I would rather drill through the tailstock, if not you have a open end of extended stock just hanging out there in the air to start drilling (and maybe start whipping about).
If the Nova may fit you needs Tools-Plus has it with a free G3 chuck and shipping for $479.
http://www.tools-plus.com/nova-lathes.html
They also have the Nova Lathes 5015 Live Center System for $70.


----------



## Wildwood (Jul 22, 2012)

Have not turned a lamp in few years but have never used a lamp auger. Bought an inexpensive set of 12" long brad point bits many years ago and the one used to drill lamps has served me well. As long as keep clearing chips have no problems.
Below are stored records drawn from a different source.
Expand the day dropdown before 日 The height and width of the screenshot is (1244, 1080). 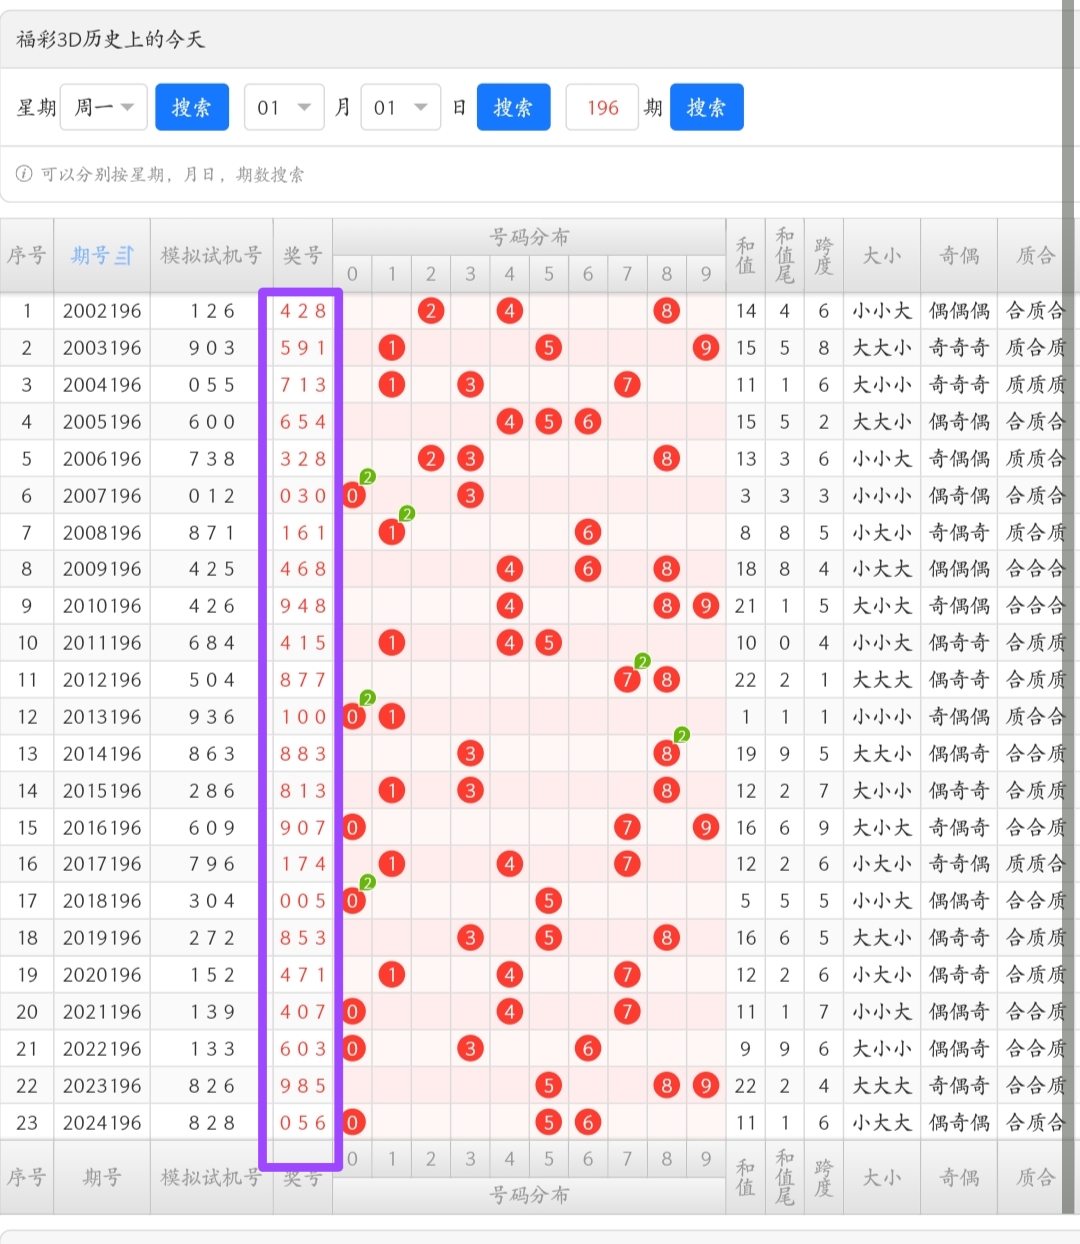tap(400, 107)
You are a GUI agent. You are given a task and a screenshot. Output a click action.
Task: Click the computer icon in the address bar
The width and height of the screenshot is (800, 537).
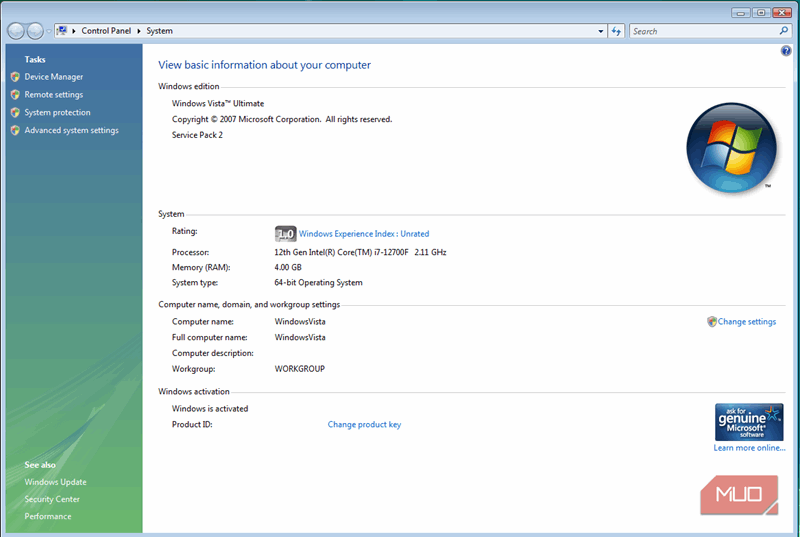(63, 31)
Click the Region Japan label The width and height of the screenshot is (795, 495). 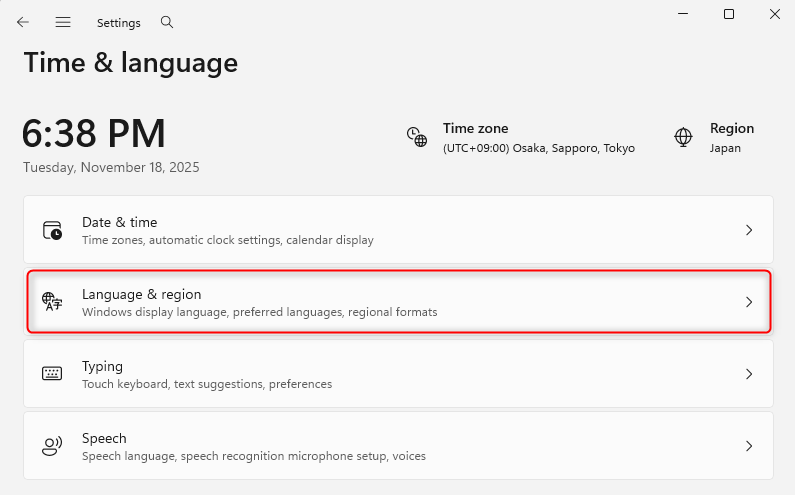pos(725,148)
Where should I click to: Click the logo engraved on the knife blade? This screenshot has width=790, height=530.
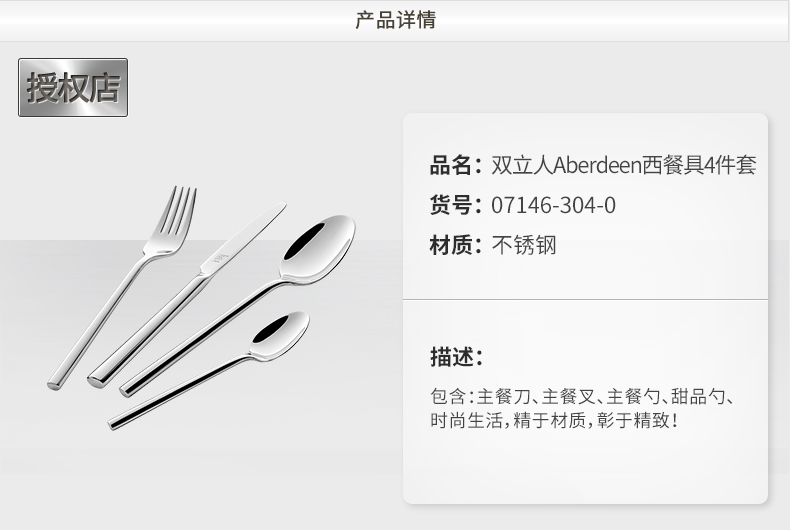pos(221,258)
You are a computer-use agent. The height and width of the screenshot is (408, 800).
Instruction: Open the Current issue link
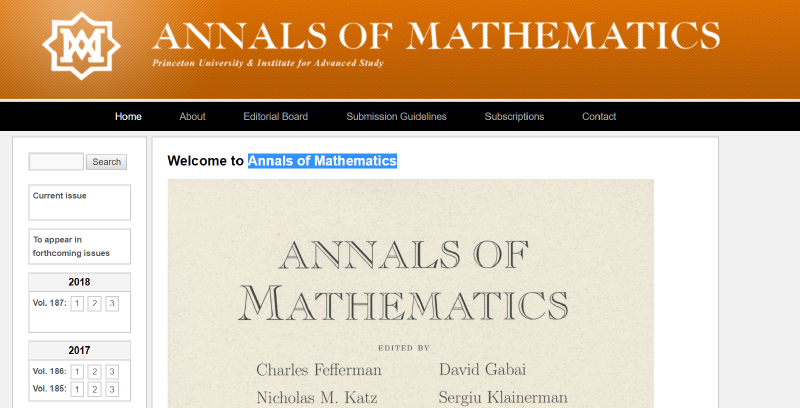[59, 196]
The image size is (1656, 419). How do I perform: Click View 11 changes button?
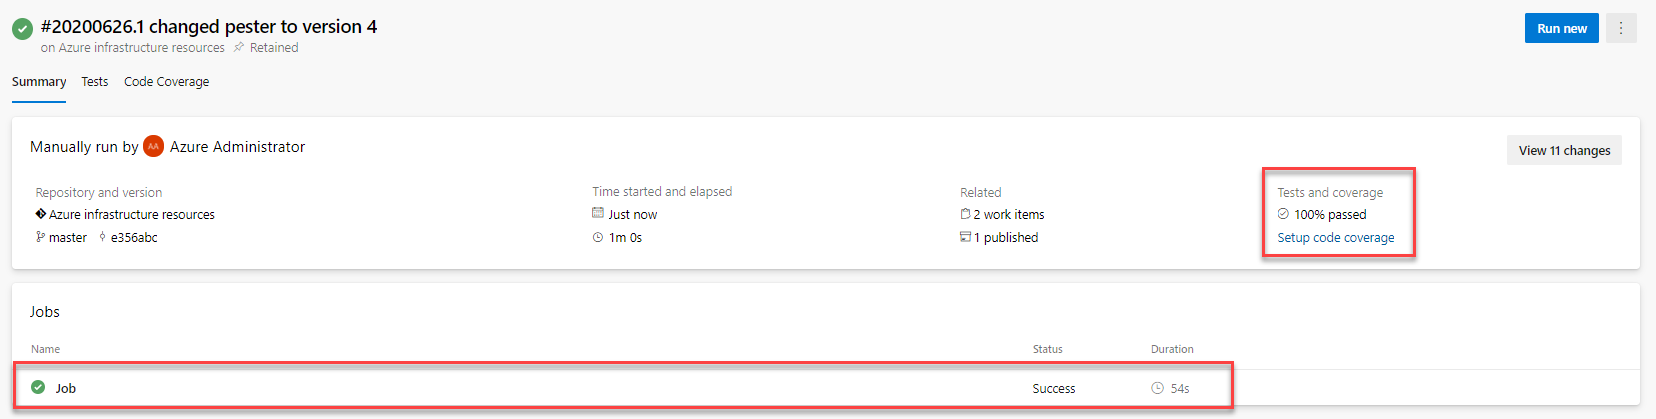[1564, 150]
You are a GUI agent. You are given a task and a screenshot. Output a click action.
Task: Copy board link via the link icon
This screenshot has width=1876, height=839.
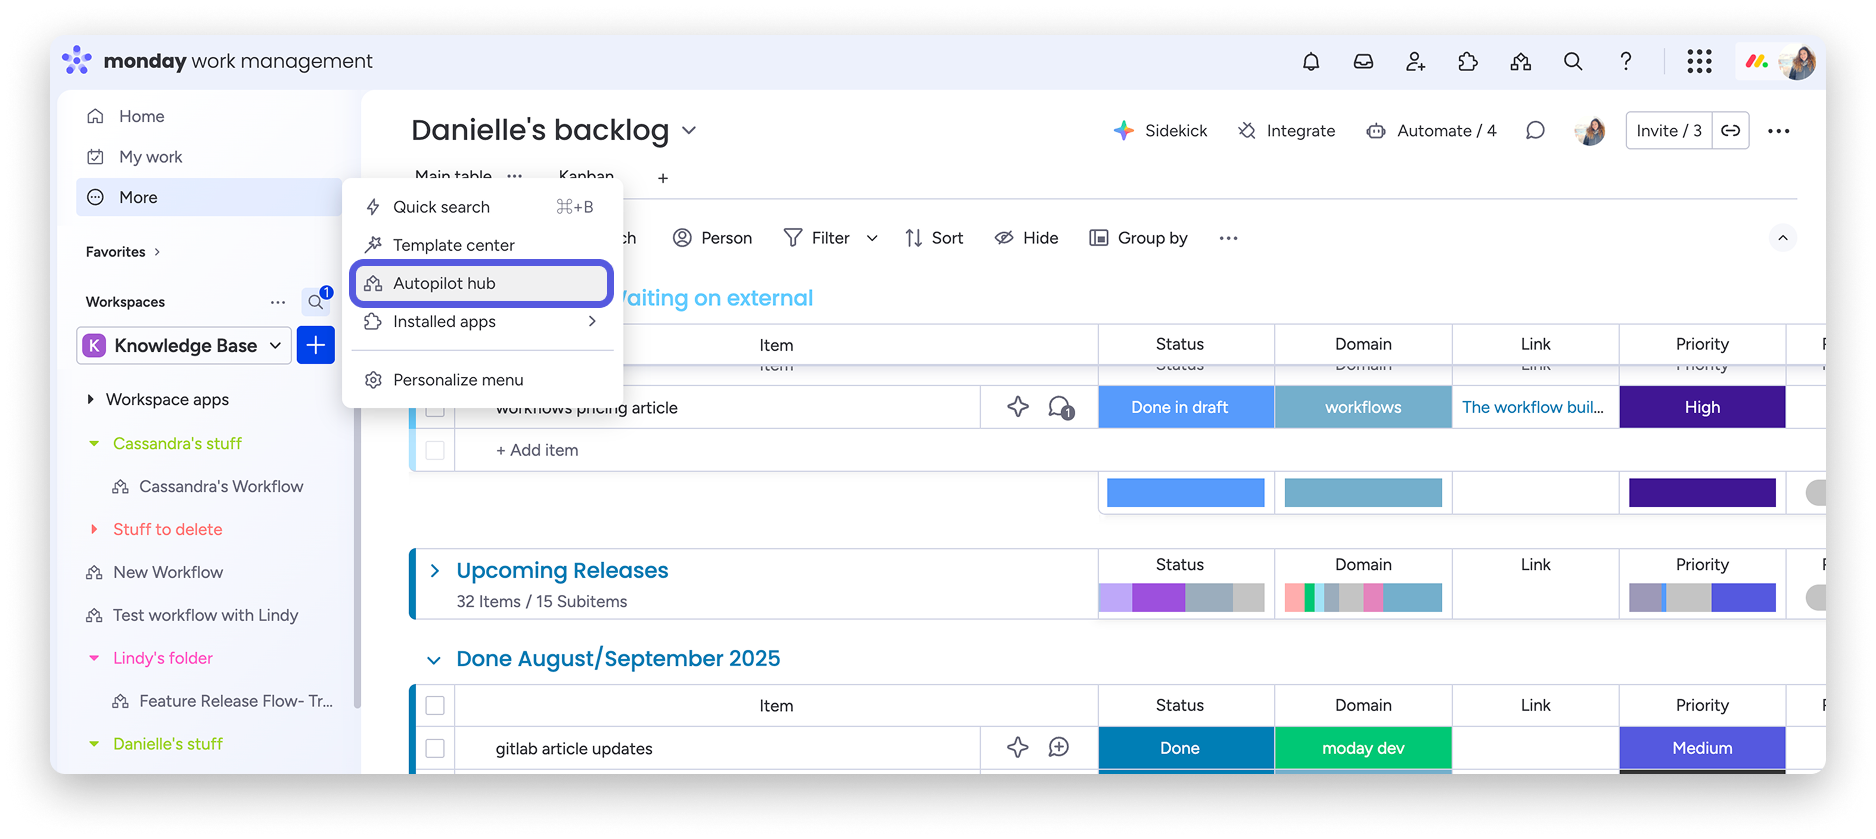click(x=1731, y=131)
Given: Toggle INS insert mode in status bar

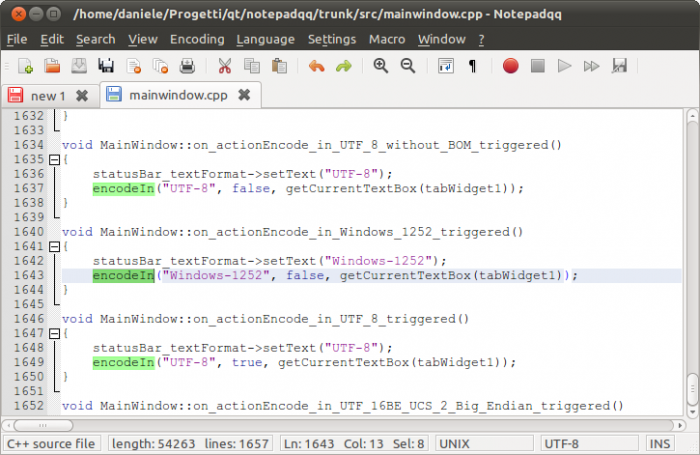Looking at the screenshot, I should pyautogui.click(x=661, y=443).
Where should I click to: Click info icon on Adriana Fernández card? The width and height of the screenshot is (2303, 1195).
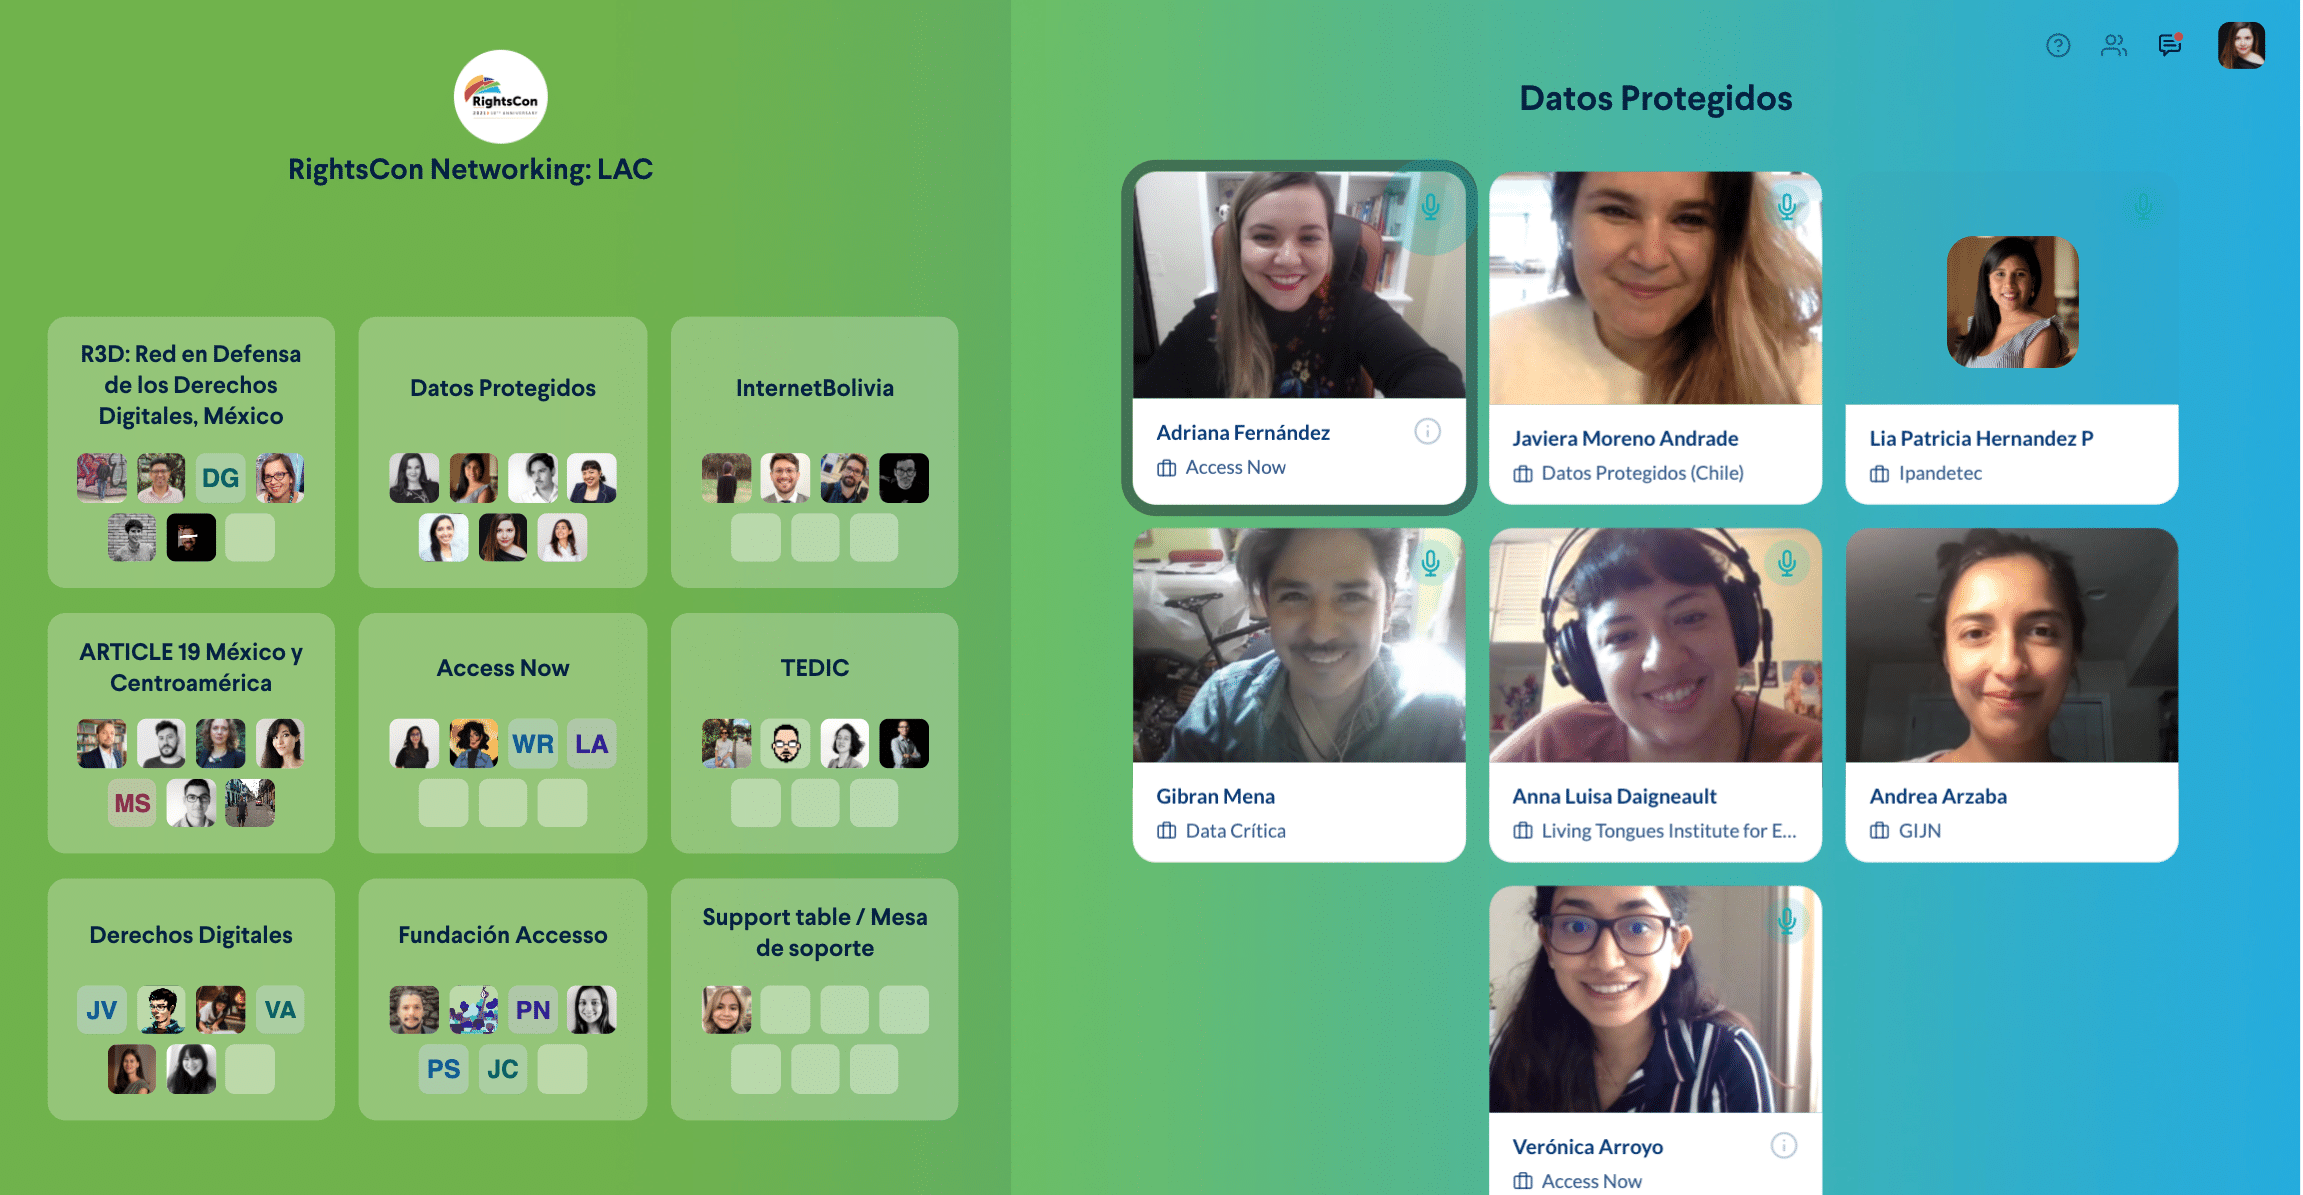point(1427,431)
Hardest part of drilling a blank whether use a drill bit or auger is do not drill a hole too big! Measure you lamp components first.


----------



## nathanegriffin (Apr 20, 2015)

> Most probably come will a hollow tailstock.


It looks like the Jet model I'm looking at does have a hollow tailstock. I did recently watch a video of a guy drilling out the middle of a flute, however, and he simply held his piece with a "jaw-like" chuck and the tail end of his piece didn't seem to go anywhere. So, I suppose like most things, there are multiple ways to skin a cat…

I hadn't heard of Nova until now and will take a look at them. It seems buying new tools these days is always something of a leap of faith but I'd like to get turning sooner than later so I need to make a decision!

Thanks for the great info!


----------



## nathanegriffin (Apr 20, 2015)

> Hardest part of drilling a blank whether use a drill bit or auger is do not drill a hole too big! Measure you lamp components first.


Are you talking pipe diameter or length? I would be drilling straight through my piece to the other end.


----------



## Wildwood (Jul 22, 2012)

Yes, if using pipe, OD's can run 1/8", 3/8", & ½" also can find short threaded pipe nipples, threaded flanged nipples with smooth ID, brass, Bakelite, & clear plastic cord bushings. 
Remember not all kits come with a pipe! Whatever you use, measuring hole diameter & depth very important!

If using 3/8" OD nipple may not need to drill the entire length that size. Just drill to proper depth and then drill smaller 3/16" hole for the cord.

Some people do not care whether have cord bushing other do! Guess lot has to do with design.

Today find pull chain, push thru, single turn knob preferred over 3 way turn knob sockets today.

I found out better to spray any brass and visible brass components with lacquer to prolong or try to keep them from tarnishing before assembly. Quality of brass plating can vary a lot on components.

On many of my early lamps used a forstner bit at the base to could feed the wire to the top! May still do that, or simply turn a recess at the bottom for that purpose.

I got a book at the library and photo copied pages that gave nomenclature of lamp components over 20 years ago, still use those pages along with kit direction if get any.


----------